───── Text passage

So have you been able to identify what it might be that you are allowing in your life that is distracting you from your priorities? What might be crowding your life in the Spirit and putting you back in the bondage of the flesh?
I don’t think we intentionally set out to do this – I think it creeps in in subtle ways.
For the Galatians it was seeking approval from people they considered, albeit wrongly – to be part of their relationship with Christ.
I can relate to that – I can allow myself to be distracted by the yearning to feel appreciated and valued by others for the work I do – which leads me to commit to doing more than I can possibly do – which leads me to having less and less time for myself or for Craig, which leads to my feeling disconnected from him and from God – which leads to me being irritable and grumpy – which leads me to being more critical of Craig and of others – which leads me to feeling guilty and I become hard on myself – and all of that swirls and grows and leads me into allowing my heart to begin to be devoured and consumed by all of those things.
You might be able to relate to that – you might not – but if you need help considering what might be distracting you to destruction, Paul gives a really good detailed list of options in the next few verses following our text for this morning.
But thanks be to God – we do not have to remain in bondage to our yearnings that destroy us
and the fabric of our relationships! We are children of God through Christ and the Holy Spirit is always available to lead and guide us back to the freedom we are created to have.

──────────

__What is needed__.
In the sermon excerpt, what does the speaker say they can let themselves be distracted by? The records that follow have no connection to the sermon excerpt.

───── Records shown

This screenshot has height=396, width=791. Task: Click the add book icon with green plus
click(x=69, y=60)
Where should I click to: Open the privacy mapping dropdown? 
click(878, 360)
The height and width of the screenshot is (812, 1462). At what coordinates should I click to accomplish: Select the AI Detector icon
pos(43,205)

──────────

__Result for this exercise__.
The yearning to feel appreciated and valued by others for the work they do.